==== EXTRACTO DEL DOCUMENTO

Durante un evento público celebrado en Las Vegas el 5 de agosto de 2026, el presidente de Estados Unidos, Donald Trump, volvió a encender la polémica en materia de comercio internacional al señalar que varios de sus principales socios y competidores comerciales – México, Canadá, China, Japón, Corea del Sur y Alemania – “perjudicaron” la economía norteamericana durante años mediante la aplicación de aranceles y prácticas que, según él, afectaron a las industrias locales.
Trump sostuvo que bajo administraciones anteriores esas naciones se aprovecharon del mercado estadounidense y desplazaron inversiones, generando pérdidas de empleos y debilitando la manufactura nacional. En particular, el mandatario calificó de “repugnante” a la cúpula política canadiense, en medio de una escalada de la disputa tarifaria entre ambos países.

========
==== DATOS MOSTRADOS

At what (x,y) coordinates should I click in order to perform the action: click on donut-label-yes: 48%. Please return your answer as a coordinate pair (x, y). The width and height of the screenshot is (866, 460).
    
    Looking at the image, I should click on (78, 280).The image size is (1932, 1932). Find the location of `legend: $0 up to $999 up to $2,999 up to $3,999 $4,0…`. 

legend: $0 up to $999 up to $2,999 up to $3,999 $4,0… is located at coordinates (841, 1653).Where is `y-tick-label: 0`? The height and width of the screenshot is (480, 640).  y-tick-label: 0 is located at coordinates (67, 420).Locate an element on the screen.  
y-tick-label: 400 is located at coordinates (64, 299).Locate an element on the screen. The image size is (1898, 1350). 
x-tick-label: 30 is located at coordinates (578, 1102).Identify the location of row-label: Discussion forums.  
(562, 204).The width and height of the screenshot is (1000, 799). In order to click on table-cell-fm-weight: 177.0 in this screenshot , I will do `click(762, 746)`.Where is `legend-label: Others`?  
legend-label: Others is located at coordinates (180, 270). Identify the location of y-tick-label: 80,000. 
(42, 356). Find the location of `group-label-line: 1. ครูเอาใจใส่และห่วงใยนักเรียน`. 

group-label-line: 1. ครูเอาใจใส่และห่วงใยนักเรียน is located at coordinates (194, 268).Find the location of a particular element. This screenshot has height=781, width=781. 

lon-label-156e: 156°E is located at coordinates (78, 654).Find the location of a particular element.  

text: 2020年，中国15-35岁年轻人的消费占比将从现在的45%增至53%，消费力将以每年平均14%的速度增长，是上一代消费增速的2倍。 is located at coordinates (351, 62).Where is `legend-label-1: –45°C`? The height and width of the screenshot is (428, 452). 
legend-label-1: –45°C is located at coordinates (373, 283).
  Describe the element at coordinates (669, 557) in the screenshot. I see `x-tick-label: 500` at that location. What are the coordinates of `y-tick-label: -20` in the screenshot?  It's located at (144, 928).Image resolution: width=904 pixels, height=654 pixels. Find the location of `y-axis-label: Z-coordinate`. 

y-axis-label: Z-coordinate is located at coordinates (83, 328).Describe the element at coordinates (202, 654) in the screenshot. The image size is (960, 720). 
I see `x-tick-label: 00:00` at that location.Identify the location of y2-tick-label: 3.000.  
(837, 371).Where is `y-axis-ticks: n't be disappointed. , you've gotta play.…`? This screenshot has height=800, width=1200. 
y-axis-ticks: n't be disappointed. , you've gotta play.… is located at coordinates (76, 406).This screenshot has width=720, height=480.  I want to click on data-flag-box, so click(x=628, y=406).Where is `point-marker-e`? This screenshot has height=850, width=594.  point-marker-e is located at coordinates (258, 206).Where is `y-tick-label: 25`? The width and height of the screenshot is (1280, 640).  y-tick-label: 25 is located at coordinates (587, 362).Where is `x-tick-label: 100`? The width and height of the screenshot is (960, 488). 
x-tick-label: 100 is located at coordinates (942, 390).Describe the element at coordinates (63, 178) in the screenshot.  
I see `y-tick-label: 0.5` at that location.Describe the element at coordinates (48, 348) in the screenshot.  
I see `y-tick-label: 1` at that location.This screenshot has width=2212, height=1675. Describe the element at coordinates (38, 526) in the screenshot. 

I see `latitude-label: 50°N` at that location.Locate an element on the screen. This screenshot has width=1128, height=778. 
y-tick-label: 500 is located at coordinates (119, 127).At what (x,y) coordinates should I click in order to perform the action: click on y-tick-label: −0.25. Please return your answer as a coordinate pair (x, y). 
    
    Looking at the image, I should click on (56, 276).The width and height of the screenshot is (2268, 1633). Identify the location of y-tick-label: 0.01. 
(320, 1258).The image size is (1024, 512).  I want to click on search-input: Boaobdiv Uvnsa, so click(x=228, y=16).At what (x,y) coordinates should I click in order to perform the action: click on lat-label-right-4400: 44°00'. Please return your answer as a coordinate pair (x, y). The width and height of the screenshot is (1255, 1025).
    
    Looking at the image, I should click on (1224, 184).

========

TU TAREA =>
Continúa el extracto sobre las declaraciones de Trump acerca del comercio internacional a partir de su última oración.

RESPUESTA =>
El presidente argumentó que las medidas arancelarias impuestas por su administración buscan reequilibrar la balanza comercial, proteger los empleos de la clase trabajadora y repatriar líneas de manufactura que habían sido externalizadas. Estas declaraciones se producen en un contexto delicado para la relación bilateral entre México y EE. UU., donde ambos gobiernos mantienen mesas de trabajo para abordar las tarifas aplicadas a sectores clave como el acero y el aluminio, así como los preparativos para la revisión del Tratado entre México, Estados Unidos y Canadá (T‑MEC).
La Secretaría de Economía de México ha manifestado su intención de lograr reducciones sustanciales en las cuotas impuestas a sus exportaciones, mientras que la Casa Blanca insiste en endurecer la postura proteccionista para consolidar la producción doméstica. Las tensiones comerciales continúan siendo un punto crítico en la agenda diplomática de ambos países, y los próximos meses podrían definir el rumbo de las negociaciones del T‑MEC y de los aranceles sectoriales.